Диверсанты. Легенда Лубянки – Яков Серебрянский (Линдер, Чуркин) - страница 270

В специальный отряд при Особой группе уже на пятый день после нападения на СССР были откомандированы 140 слушателей основного отделения Высшей школы НКВД. 27 июня 1941 года его пополнили 156 слушателей курсов усовершенствования руководящего состава Высшей школы, 17 июля – 148 слушателей литовского, латвийского, польского, чехословацкого и румынского курсов.

На момент формирования подразделение спецназа организационно состояло из пяти отрядов по сто человек в каждом, а также саперно-подрывной роты (90 человек). Через несколько дней войска Особой группы были переформированы в две бригады: 1-ю (командир – полковник М.Ф. Орлов) и 2-ю (командир – подполковник Н.Е. Рохлин).

1-я бригада была сформирована 6 июля в составе четырех батальонов:

1-го – из личного состава слушателей учебных заведений НКВД и НКГБ;

2-го – из спецрезерва Коминтерна, костяк которого составляли бывшие бойцы и командиры испанских интернациональных бригад;

3-го и 4-го – из спортсменов Центрального института физкультуры и спортивных обществ Москвы, а также добровольцев из числа рабочей молодежи.

2-я бригада была сформирована 16 июля 1941 года. Ее костяк составили сотрудники органов госбезопасности и внутренних дел, в том числе милиции и пожарной охраны, и добровольцы из числа студентов московских вузов.

Батальоны 2-й бригады делились на отряды, отряды – на спецгруппы.

В штатах войск Особой группы числились также три отдельные роты: саперно-подрывная, связи и автомобильная. Напрямую группе подчинялась школа специалистов (разведчиков и диверсантов).

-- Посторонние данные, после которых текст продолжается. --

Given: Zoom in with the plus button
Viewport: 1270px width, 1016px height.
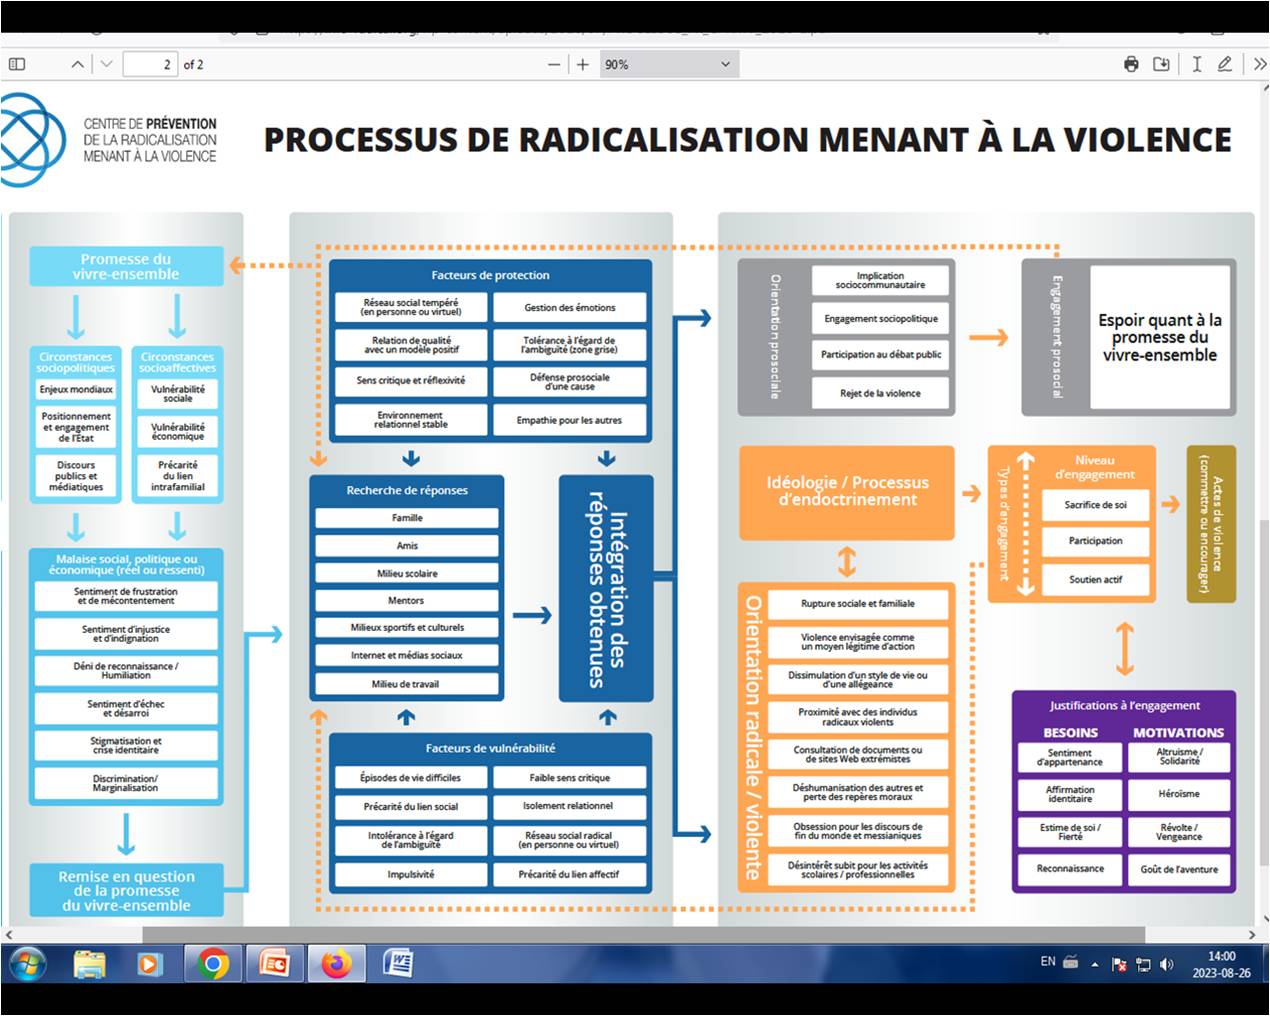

К концу июня советским вождям стало ясно, что на фронтах складывается крайне неблагоприятная для Красной армии ситуация. Через неделю после начала войны, 29 июня 1941 года, вышла совместная директива ЦК ВКП(б) и СНК СССР «О мобилизации всех сил и средств на разгром фашистских захватчиков». В ней, в частности указывалось:

«В занятых врагом районах создавать партизанские отряды и диверсионные группы для борьбы с частями вражеской армии, для разжигания партизанской войны всюду и везде, для взрыва мостов, дорог, порчи телефонной и телеграфной связи, поджога складов и т.д. В захваченных районах создавать невыносимые условия для врага и всех его пособников, преследовать и уничтожать их на каждом шагу, срывать все их мероприятия»[281].

Из текста директивы можно сделать вывод, что организация партизанских и диверсионных действий в тылу немецких войск высшим военно-политическим руководством СССР рассматривалась не только как задача вооруженных сил, но и как одна из важнейших задач партийных и советских органов. Несомненно, что с чисто военной точки зрения данный документ был пропагандистским лозунгом, поскольку никакой руководящей партийной или государственной структуры, предназначенной «для разжигания партизанской войны», летом 1941 года не существовало. Но с другой стороны, директива имела колоссальное политическое значение. В тяжелейших условиях, когда многие местные органы власти в прифронтовых районах были деморализованы, она мобилизовала всех, чей дух не сломился перед лицом наступающего врага, кто, даже оказавшись за линией фронта, мог собрать силы для ведения борьбы с противником.